Dr. Md. Akhtaruzzaman, Economic Advisor, Bangladesh Bank has pointed out that

another research paper can be produced by taking into consideration of other economic

variables such as industrial production volume index as a proxy of scale variable

representing economic growth. He suggested to use industrial production volume index as

dependent variable instead of GDP in order to increase the number of observation as the

larger the number of observation, more robust the result will be in case of time series

econometric analysis. He also suggested providing the explanation of the findings of the

inverse relationship between interest rate and private sector credit demand which is

already a finding of the paper but some further explanation can be given in the finding

part of the paper. He added that government borrowing from the central bank should also

be considered along with government borrowing from commercial banks in order to get

more robustness in the result as well as research findings for supporting crowding in

effect in the perspective of Bangladesh economy. The reason is that when government

borrows from the central bank there is a currency implication as money supply will

increase in the economy and private sector credit may increase due to increase in money

supply which may lead to crowding in phenomenon. He added that some literatures from

peer countries such as India, Sri Lanka, Vietnam, etc. can be incorporated to compare the

findings of those countries with Bangladesh perspective which will enrich the paper.

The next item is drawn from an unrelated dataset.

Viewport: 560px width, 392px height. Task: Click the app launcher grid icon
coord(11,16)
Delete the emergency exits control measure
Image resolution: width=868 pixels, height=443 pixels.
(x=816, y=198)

Some Key Points Highlighted by the Participants

Proxy variable of private sector investment may be more clarified with supporting

literatures and more variables representing private investment can be included.

Whether crowding in effect found in the paper has been occurring due to government

borrowing from commercial banks or due to private borrowing from foreign banks/

institutions can be investigated.

Neighbouring country experiences regarding government borrowing and its impact on

private sector can be incorporated in the paper.

More literature reviews particularly related to crowding out and economic growth can

be added to enrich the paper.

External borrowing and FDI could be included in the government borrowing.